**Exercise goal:** Leaving out the pictures, return each line of the entries from the first through the line with "You are a computer-use agent.", and only those lines.

Data provided Start Marker

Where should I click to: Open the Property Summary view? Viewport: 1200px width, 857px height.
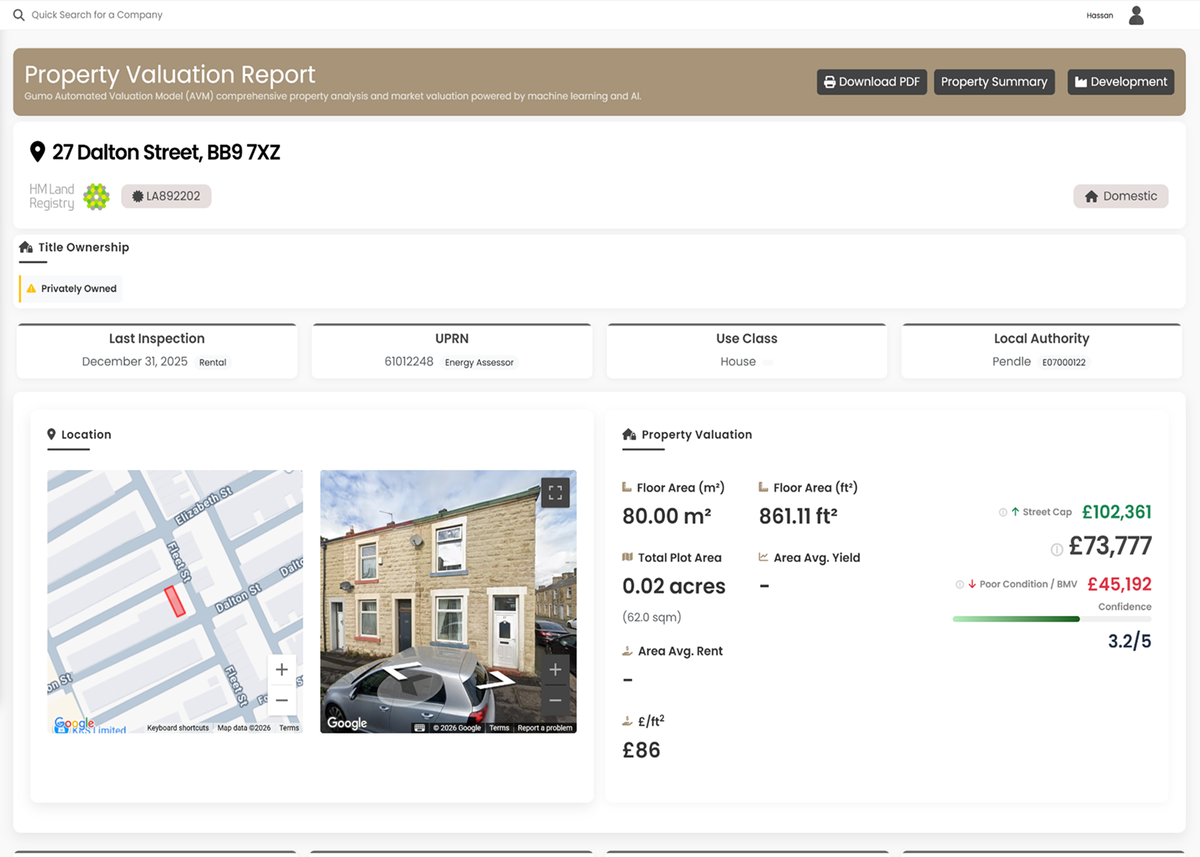click(994, 82)
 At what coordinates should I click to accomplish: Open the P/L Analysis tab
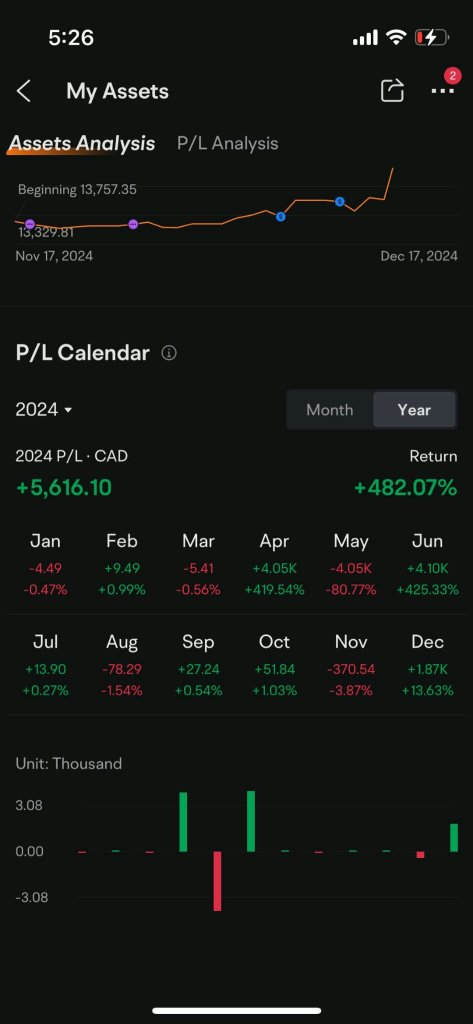click(227, 144)
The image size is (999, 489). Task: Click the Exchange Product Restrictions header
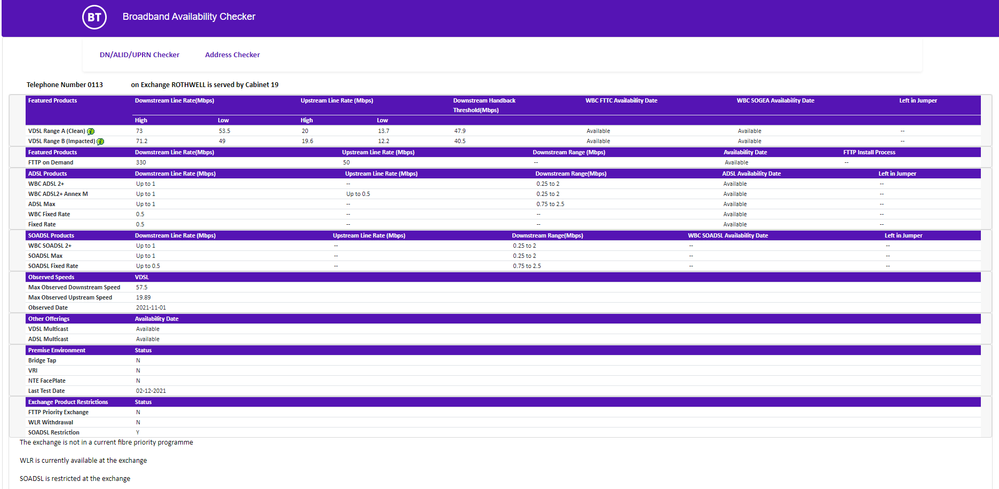[67, 401]
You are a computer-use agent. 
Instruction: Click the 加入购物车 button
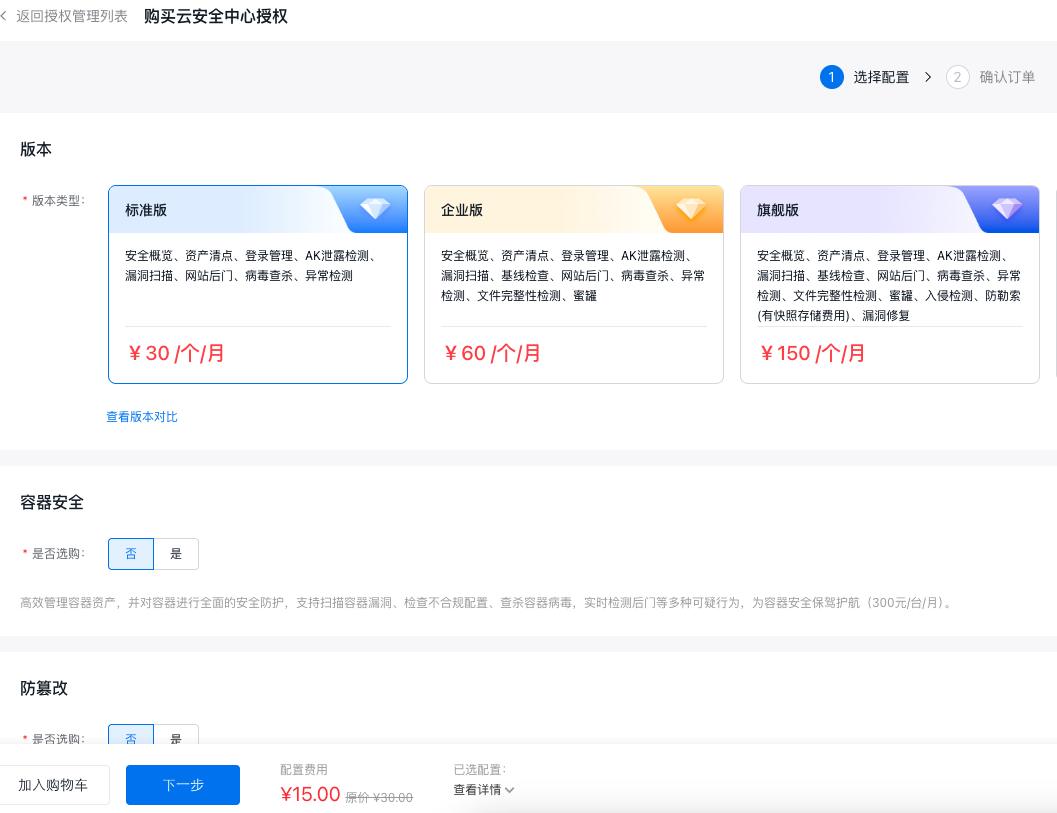pyautogui.click(x=53, y=785)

Data provided End Marker

**Your response:**
Where should I click to: Open the Property Summary view? Viewport: 1200px width, 857px height.
click(994, 82)
 At what coordinates should I click to accomplish: Open the P/L Analysis tab
click(227, 144)
The image size is (999, 489). Task: Click the Exchange Product Restrictions header
[67, 401]
You are a computer-use agent. 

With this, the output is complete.